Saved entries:

* * * * *

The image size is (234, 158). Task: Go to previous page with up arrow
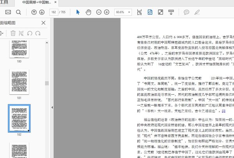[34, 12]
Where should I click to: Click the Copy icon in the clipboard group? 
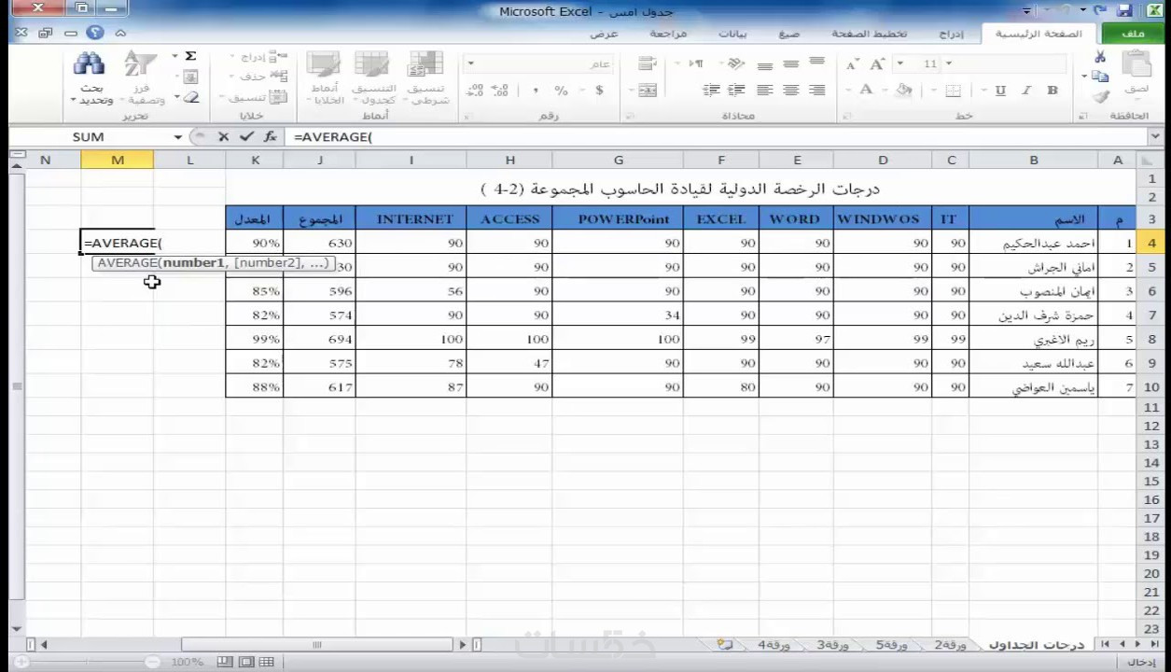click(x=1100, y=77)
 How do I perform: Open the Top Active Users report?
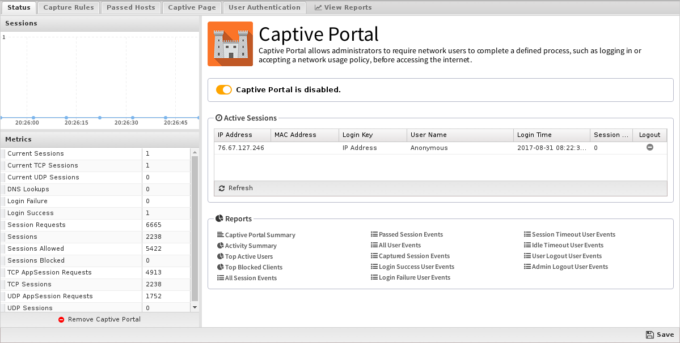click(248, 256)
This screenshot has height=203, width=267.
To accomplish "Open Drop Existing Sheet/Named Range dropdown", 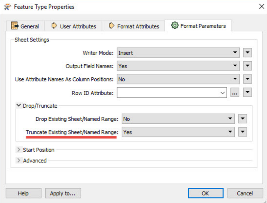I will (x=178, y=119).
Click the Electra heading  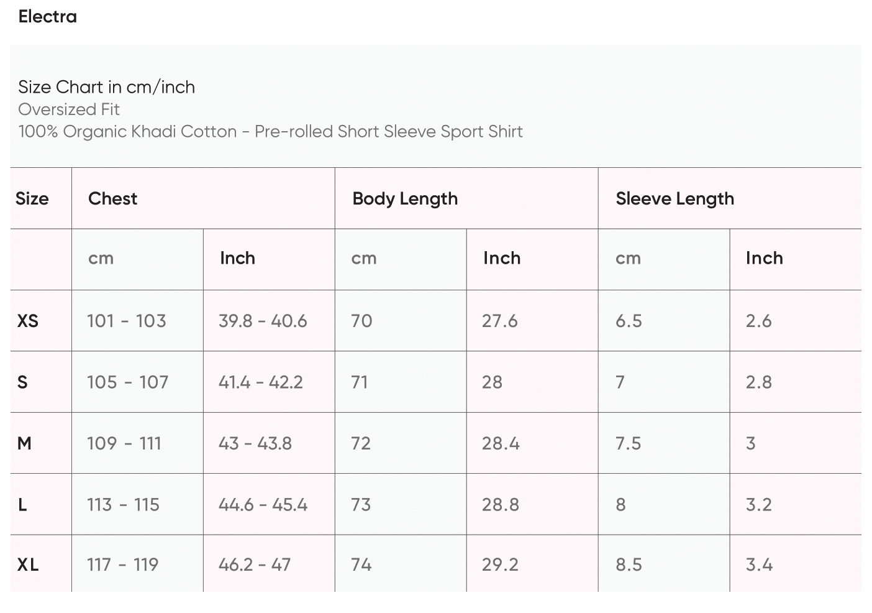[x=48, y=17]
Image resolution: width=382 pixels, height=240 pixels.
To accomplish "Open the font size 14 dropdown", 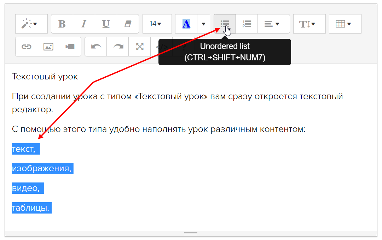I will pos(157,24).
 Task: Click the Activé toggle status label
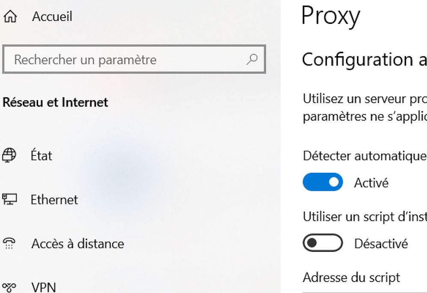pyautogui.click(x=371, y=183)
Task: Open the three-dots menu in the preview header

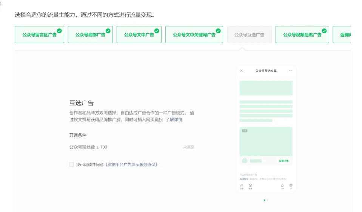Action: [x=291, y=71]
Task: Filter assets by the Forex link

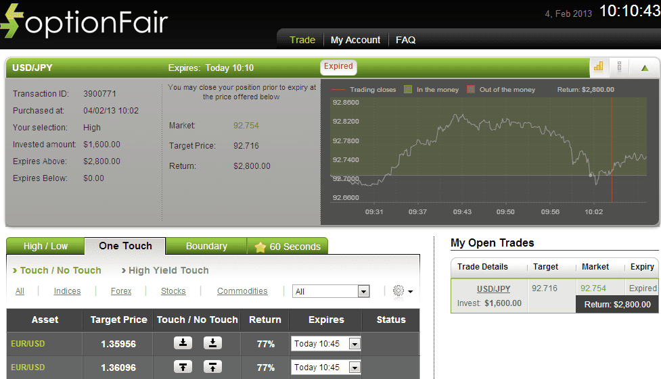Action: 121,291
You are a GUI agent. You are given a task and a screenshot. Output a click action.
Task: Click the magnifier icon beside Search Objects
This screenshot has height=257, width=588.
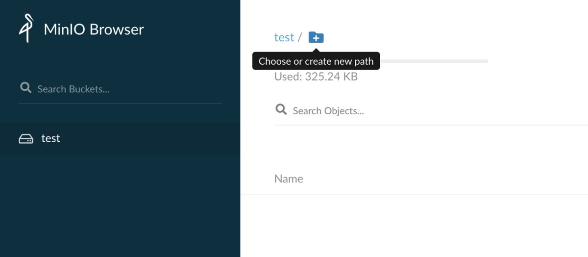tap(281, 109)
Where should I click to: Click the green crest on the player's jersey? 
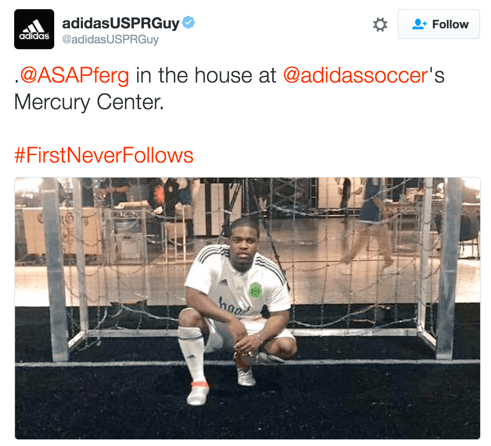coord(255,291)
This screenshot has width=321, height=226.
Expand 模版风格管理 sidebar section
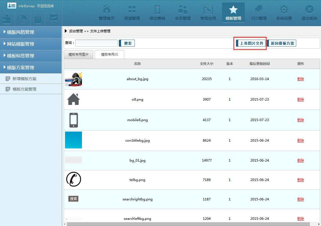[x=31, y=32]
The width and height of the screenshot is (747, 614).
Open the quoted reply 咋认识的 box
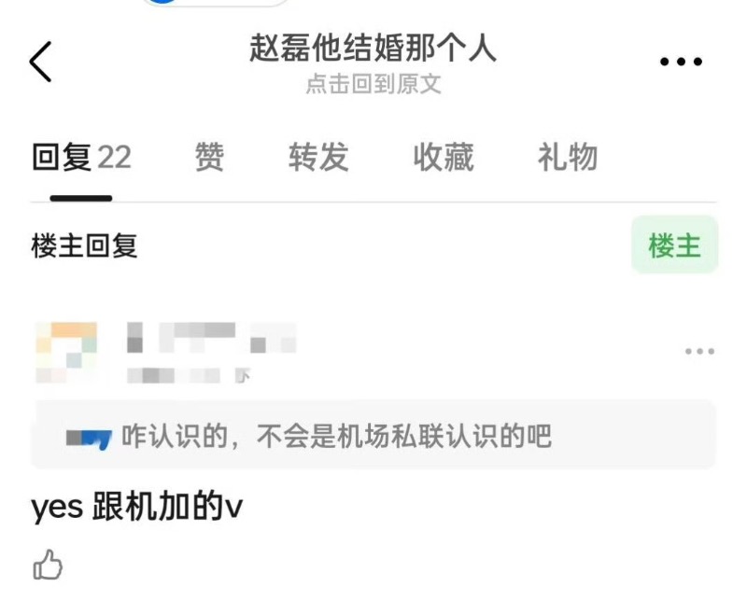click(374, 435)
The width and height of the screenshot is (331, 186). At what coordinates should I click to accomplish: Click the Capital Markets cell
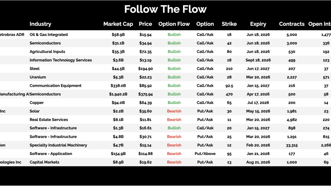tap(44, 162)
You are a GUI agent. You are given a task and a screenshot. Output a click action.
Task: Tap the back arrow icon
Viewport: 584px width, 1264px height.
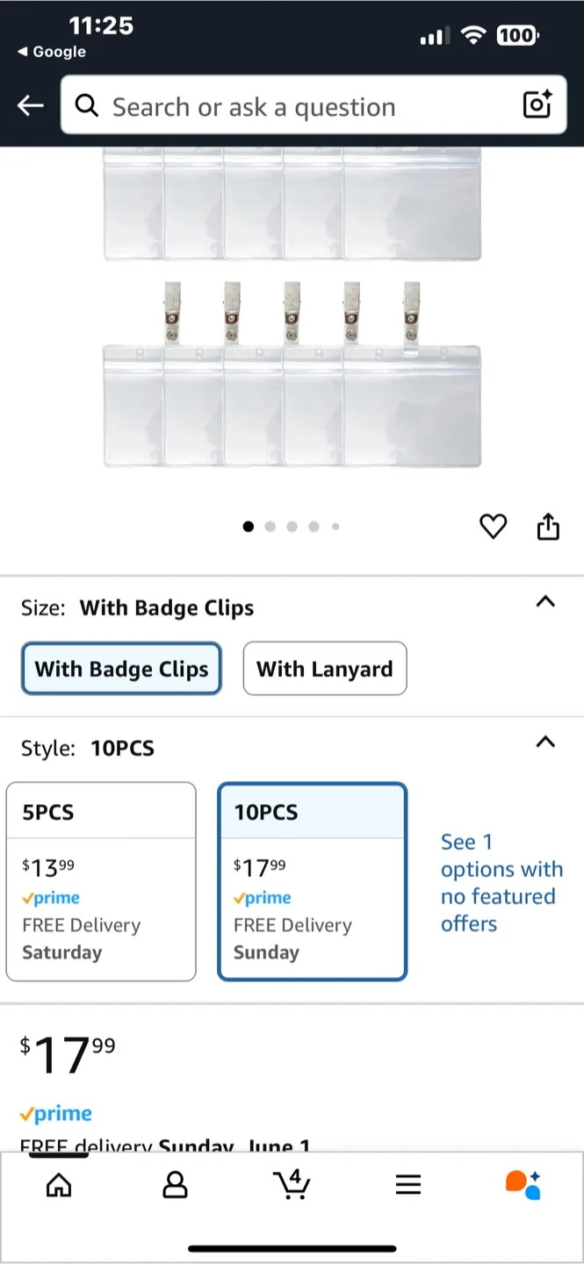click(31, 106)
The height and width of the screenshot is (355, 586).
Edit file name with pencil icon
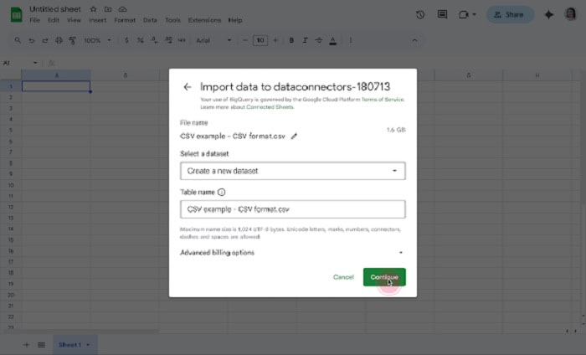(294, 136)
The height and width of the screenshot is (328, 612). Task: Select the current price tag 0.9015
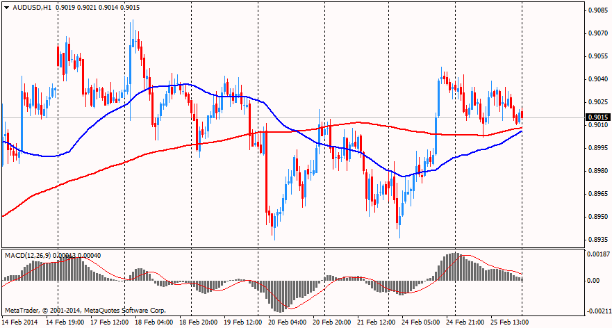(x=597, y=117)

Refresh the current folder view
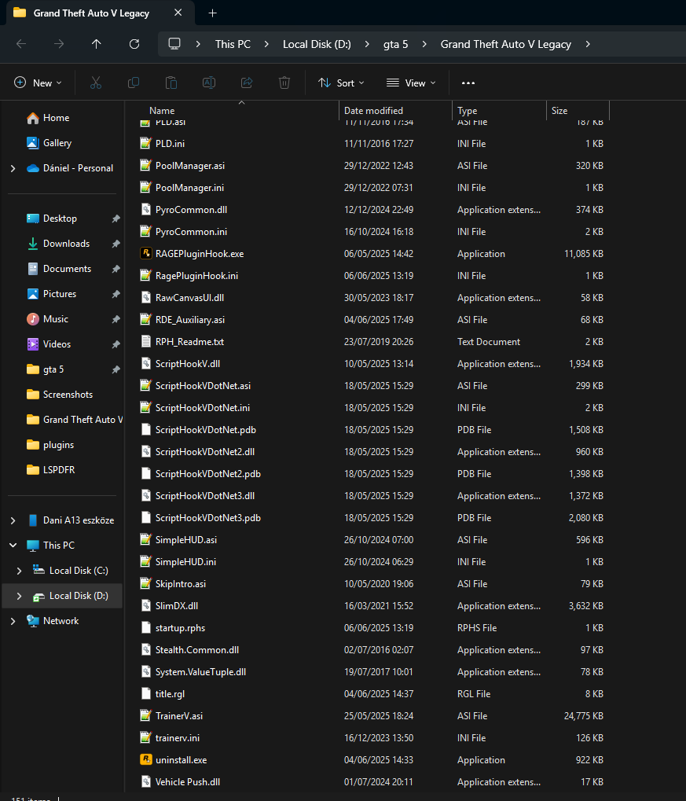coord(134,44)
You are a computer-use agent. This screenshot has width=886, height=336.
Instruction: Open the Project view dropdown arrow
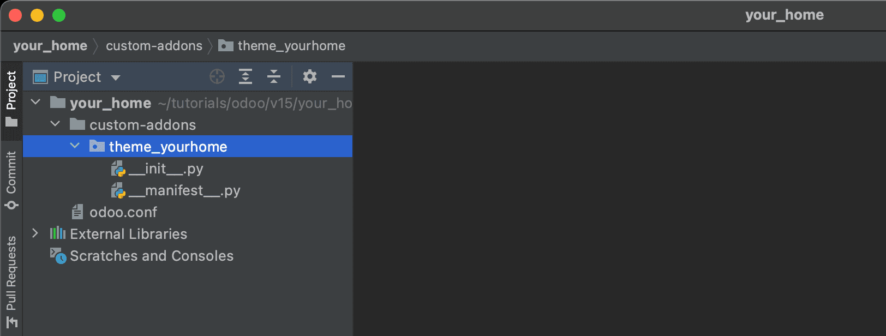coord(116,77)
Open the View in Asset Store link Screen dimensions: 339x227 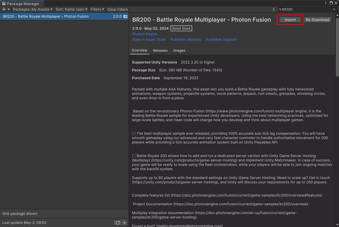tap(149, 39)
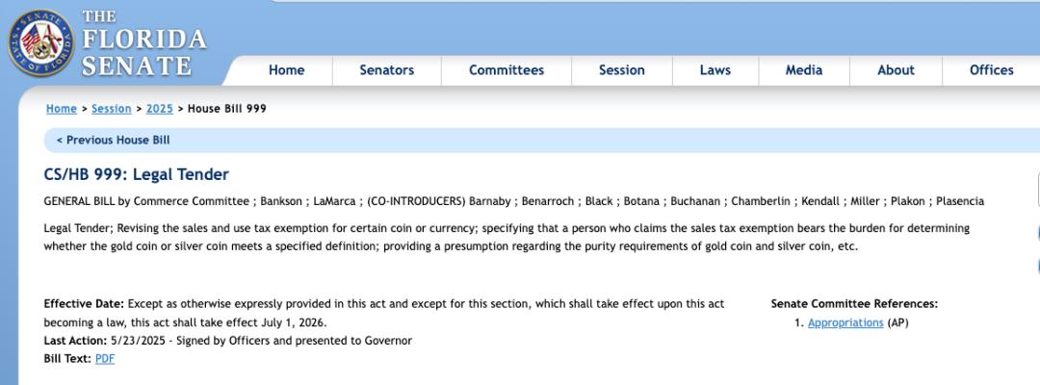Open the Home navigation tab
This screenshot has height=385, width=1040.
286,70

* * * * *

**What to produce:** Begin at the first line of the entries above and return each line exactly, stopping after the line that contains "This screenshot has height=203, width=267.". Pictures do not belong in the copy.

**Exercise solution:**
The image size is (234, 158). Task: Go to previous page with up arrow
[34, 12]
Where should I click to: Click the Copy icon in the clipboard group? 
click(x=1100, y=77)
 How do I perform: Open the Top Active Users report?
click(248, 256)
This screenshot has height=203, width=267.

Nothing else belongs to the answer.